• **TASK STATEMENT**
Reproduce, exactly and in full, only the lines below from the one containing "At what coordinates should I click to accomplish: Open the Item" through the one containing "Select the BUYER column header".
(Beginning of TASK DATA)
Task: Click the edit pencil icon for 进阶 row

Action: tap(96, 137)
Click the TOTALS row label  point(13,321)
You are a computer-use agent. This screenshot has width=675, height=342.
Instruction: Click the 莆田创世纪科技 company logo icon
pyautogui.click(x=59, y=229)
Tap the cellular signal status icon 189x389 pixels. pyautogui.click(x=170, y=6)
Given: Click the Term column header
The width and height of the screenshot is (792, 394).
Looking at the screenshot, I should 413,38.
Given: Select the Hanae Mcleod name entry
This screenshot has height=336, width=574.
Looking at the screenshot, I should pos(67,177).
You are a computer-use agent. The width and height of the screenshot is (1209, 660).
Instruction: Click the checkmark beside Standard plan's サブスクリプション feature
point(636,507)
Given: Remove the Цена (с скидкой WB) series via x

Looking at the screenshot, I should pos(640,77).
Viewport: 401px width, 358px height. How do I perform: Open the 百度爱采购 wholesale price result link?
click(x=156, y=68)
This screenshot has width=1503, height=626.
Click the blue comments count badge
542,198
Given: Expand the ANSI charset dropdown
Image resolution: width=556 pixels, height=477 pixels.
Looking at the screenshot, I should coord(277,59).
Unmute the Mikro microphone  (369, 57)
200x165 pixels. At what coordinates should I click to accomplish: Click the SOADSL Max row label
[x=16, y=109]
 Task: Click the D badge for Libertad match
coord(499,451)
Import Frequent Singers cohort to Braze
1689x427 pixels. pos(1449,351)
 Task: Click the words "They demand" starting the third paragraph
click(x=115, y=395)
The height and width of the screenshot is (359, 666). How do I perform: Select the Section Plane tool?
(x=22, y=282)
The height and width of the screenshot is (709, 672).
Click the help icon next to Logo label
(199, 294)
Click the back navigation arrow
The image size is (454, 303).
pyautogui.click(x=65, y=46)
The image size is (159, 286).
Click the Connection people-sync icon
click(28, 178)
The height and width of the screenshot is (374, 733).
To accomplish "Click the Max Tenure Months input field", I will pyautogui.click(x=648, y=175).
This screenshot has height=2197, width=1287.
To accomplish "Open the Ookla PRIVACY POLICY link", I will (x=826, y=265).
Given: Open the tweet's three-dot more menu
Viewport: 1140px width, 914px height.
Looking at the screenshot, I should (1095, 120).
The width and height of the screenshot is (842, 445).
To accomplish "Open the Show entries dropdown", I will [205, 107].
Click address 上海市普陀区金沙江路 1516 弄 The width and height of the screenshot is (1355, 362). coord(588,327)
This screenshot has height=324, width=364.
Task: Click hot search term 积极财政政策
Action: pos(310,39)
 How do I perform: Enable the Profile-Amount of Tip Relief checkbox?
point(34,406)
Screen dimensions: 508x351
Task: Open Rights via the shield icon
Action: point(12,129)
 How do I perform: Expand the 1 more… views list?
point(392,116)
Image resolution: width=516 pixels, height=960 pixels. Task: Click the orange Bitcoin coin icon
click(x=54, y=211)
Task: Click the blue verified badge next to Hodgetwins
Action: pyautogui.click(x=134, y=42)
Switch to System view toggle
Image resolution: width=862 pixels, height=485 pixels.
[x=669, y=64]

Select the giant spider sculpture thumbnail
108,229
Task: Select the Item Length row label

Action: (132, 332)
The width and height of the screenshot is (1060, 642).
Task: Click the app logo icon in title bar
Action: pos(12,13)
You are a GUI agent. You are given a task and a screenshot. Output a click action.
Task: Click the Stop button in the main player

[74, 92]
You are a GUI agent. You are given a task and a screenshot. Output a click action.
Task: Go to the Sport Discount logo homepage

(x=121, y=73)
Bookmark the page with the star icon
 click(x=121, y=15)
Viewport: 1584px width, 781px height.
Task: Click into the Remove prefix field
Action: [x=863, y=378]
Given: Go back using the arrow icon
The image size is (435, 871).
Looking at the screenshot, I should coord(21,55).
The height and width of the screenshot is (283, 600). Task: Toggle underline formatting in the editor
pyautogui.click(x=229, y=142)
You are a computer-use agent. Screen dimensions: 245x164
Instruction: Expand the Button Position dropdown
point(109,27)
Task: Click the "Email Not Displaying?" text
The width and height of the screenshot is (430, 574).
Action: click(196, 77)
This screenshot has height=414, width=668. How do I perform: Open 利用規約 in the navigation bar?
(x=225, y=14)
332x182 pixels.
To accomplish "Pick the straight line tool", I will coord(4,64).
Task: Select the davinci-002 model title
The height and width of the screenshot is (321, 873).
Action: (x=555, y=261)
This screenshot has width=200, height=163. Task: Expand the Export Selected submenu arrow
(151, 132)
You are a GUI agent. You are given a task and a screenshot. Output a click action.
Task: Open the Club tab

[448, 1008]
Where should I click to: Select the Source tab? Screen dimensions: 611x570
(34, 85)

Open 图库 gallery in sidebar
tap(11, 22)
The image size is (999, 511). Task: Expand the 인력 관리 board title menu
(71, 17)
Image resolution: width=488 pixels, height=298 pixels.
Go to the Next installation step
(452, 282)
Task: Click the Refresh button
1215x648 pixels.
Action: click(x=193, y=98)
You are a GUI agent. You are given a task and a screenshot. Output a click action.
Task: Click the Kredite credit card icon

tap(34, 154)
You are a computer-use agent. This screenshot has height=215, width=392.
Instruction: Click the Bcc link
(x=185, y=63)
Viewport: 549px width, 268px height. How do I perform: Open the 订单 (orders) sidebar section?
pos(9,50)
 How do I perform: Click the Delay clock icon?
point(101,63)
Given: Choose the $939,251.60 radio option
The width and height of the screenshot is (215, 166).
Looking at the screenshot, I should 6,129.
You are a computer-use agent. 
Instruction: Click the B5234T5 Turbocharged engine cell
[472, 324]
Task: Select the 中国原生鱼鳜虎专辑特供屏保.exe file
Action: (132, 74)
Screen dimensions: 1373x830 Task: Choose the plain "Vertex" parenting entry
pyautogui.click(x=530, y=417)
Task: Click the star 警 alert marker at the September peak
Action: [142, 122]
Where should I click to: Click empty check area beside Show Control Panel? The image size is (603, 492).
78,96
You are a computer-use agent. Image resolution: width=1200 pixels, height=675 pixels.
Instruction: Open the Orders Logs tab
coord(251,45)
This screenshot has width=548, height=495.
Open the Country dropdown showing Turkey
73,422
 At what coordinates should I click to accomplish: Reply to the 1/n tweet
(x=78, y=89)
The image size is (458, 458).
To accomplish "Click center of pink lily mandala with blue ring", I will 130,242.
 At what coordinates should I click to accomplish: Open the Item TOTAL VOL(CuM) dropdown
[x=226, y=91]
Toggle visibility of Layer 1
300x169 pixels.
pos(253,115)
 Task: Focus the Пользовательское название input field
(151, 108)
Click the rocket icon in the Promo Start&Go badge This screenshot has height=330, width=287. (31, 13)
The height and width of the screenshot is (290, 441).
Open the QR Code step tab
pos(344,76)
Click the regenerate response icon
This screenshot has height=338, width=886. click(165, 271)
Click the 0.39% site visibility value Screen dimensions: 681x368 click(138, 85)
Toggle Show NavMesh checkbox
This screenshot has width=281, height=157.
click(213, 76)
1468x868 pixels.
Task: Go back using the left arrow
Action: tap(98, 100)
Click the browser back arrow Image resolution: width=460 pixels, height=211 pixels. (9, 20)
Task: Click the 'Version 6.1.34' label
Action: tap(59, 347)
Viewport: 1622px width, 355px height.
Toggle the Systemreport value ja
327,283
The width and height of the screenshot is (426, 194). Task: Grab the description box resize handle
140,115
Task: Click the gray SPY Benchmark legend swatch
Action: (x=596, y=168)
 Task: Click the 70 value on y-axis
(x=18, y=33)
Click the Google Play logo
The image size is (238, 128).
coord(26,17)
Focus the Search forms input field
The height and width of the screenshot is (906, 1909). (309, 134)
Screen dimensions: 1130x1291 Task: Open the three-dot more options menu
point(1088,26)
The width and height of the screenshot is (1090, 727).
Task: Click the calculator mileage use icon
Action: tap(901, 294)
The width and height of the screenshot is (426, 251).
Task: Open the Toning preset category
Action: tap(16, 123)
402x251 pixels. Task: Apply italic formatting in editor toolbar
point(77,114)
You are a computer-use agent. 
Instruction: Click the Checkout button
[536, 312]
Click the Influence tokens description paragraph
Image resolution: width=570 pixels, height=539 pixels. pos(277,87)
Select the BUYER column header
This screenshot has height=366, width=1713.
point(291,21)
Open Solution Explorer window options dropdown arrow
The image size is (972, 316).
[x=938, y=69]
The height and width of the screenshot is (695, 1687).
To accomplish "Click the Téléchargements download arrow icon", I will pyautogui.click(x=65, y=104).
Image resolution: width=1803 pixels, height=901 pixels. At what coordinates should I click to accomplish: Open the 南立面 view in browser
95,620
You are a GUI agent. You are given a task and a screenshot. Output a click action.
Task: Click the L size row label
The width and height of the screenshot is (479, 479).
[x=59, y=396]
(End of TASK DATA)
• **REPLY**
 At what coordinates should I click to accomplish: Open the Item TOTAL VOL(CuM) dropdown
[x=226, y=91]
Toggle visibility of Layer 1
300x169 pixels.
pos(253,115)
 Task: Focus the Пользовательское название input field
(151, 108)
Click the rocket icon in the Promo Start&Go badge This screenshot has height=330, width=287. (31, 13)
The height and width of the screenshot is (290, 441).
Open the QR Code step tab
pos(344,76)
Click the regenerate response icon
This screenshot has height=338, width=886. click(165, 271)
Click the 0.39% site visibility value Screen dimensions: 681x368 click(138, 85)
Toggle Show NavMesh checkbox
This screenshot has width=281, height=157.
click(213, 76)
1468x868 pixels.
Task: Go back using the left arrow
Action: tap(98, 100)
Click the browser back arrow Image resolution: width=460 pixels, height=211 pixels. (9, 20)
Task: Click the 'Version 6.1.34' label
Action: tap(59, 347)
Viewport: 1622px width, 355px height.
Toggle the Systemreport value ja
327,283
The width and height of the screenshot is (426, 194). Task: Grab the description box resize handle
140,115
Task: Click the gray SPY Benchmark legend swatch
Action: (x=596, y=168)
 Task: Click the 70 value on y-axis
(x=18, y=33)
Click the Google Play logo
The image size is (238, 128).
coord(26,17)
Focus the Search forms input field
The height and width of the screenshot is (906, 1909). (309, 134)
Screen dimensions: 1130x1291 Task: Open the three-dot more options menu
point(1088,26)
The width and height of the screenshot is (1090, 727).
Task: Click the calculator mileage use icon
Action: tap(901, 294)
The width and height of the screenshot is (426, 251).
Task: Open the Toning preset category
Action: tap(16, 123)
402x251 pixels. Task: Apply italic formatting in editor toolbar
point(77,114)
You are a computer-use agent. 
Instruction: Click the Checkout button
[536, 312]
Click the Influence tokens description paragraph
Image resolution: width=570 pixels, height=539 pixels. pos(277,87)
Select the BUYER column header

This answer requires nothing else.